One of my favorite labels was from rec.arts.comics when somebody called it "Four Septembers and a September." in reference to a Sandman story "Four Septembers and a January."

Edit: the snobbery was real, but so was the spike in garbage posting every September. I was never down with the ".com" prejudice but Septembers did suck.
 

lunarworks

Member
Oct 25, 2017
22,102
Toronto
I didn't get online until 1994, when my high school got an ISDN line installed*, but our computer teacher told us about Eternal September in great detail.

(*Our school network had 4 net-enabled logins, and competition was fierce to access them. The computer lab would be full of students at the DOS prompt repeatedly trying to log into them, racing to be first when one was freed.)
 
OP
OP

Deleted member 12790

User requested account closure
Banned
Oct 27, 2017
24,537
JFC I had to try like 10 different videos before I found one that would play embedded in the post lmao
 

tokkun

Member
Oct 27, 2017
5,396
I definitely recall the terms "AOLoser" and "AOLamer" were bandied about frequently in those days.
 

Ketch

Member
Oct 25, 2017
2,285
So like weekend era?

I was gonna make a joke about needing specific email addresses to make an era account but I don't know if they still do that.

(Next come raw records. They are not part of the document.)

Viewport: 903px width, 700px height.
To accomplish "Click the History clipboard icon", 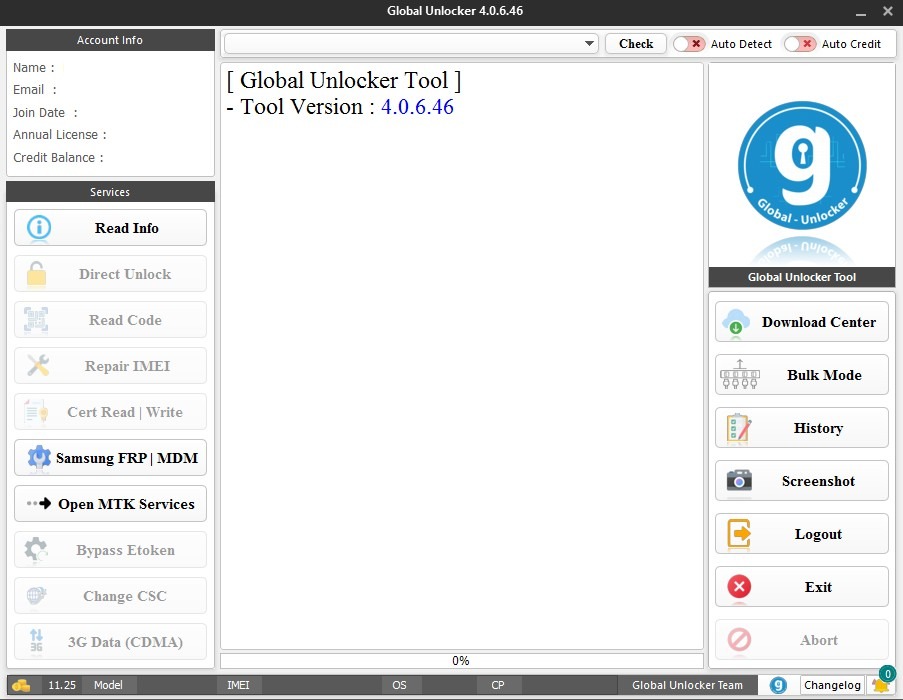I will tap(739, 428).
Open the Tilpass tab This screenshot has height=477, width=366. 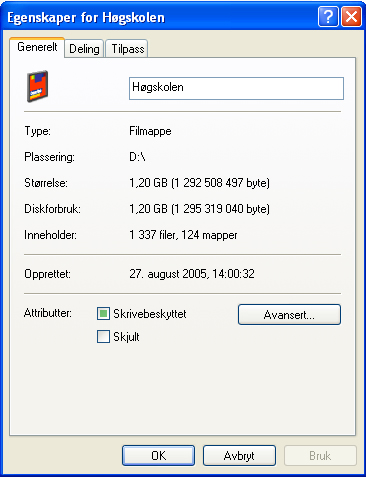(x=128, y=49)

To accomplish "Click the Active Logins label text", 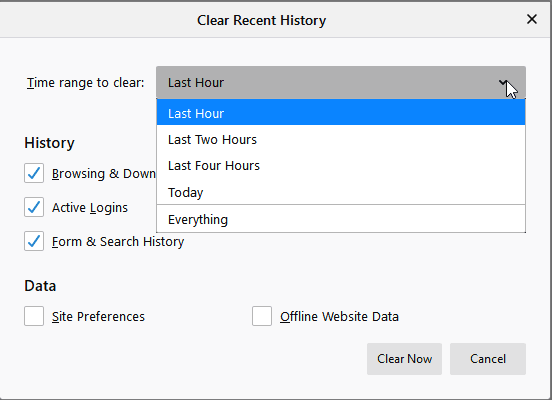I will [x=90, y=208].

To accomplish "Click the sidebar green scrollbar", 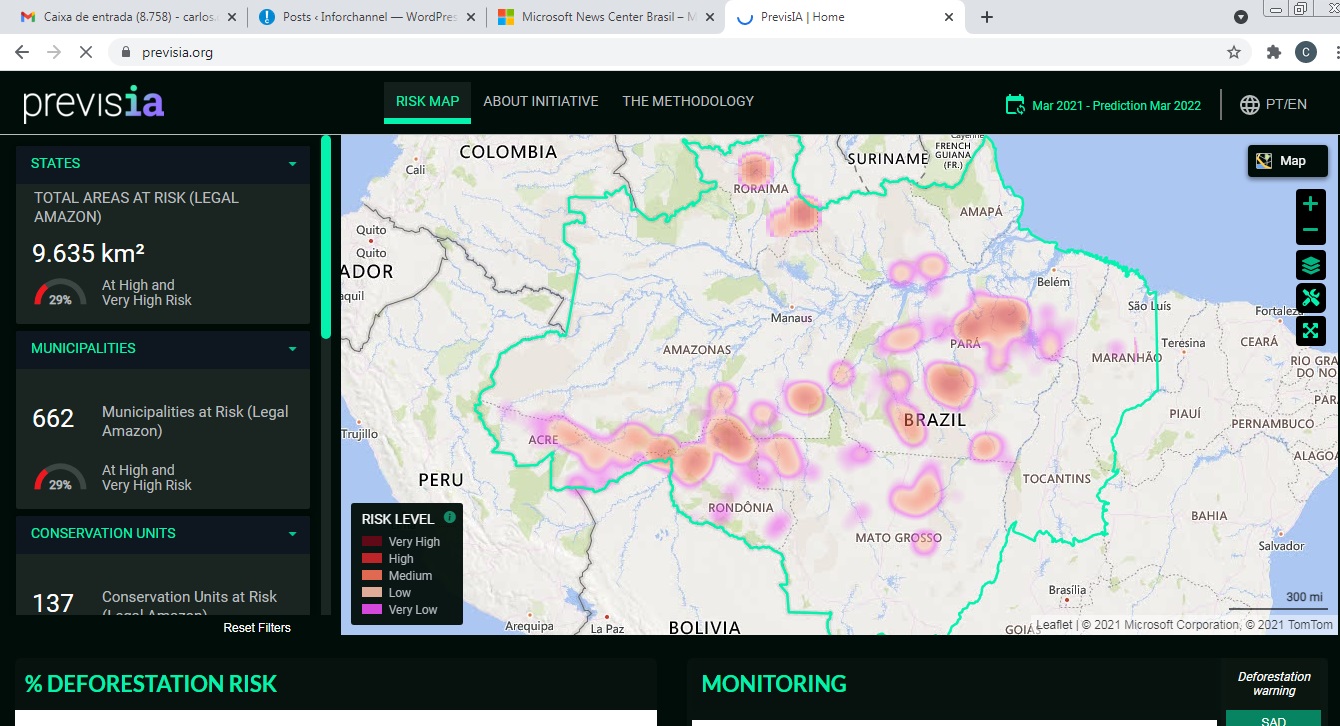I will coord(326,238).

On topic, I was like 5 years too late for this. My first internet experience was dialing into a local ISP and delving straight into geo cities websites that had no reason to exist. Prime September apparently
 

Android Sophia

The Absolute Sword
The Fallen
Oct 25, 2017
6,093
This is a bit of forgotten internet culture clash, but one my dad still brings up. Were you there for Eternal September?

I was like five at the time, but I do distinctively remember when AOL suddenly became a big thing.

We didn't actually get internet until a local dialup company appeared a number of years later tho.
 
OP
OP

Deleted member 12790

User requested account closure
Banned
Oct 27, 2017
24,537
I was like five at the time, but I do distinctively remember when AOL suddenly became a big thing.

We didn't actually get internet until a local dialup company appeared a number of years later tho.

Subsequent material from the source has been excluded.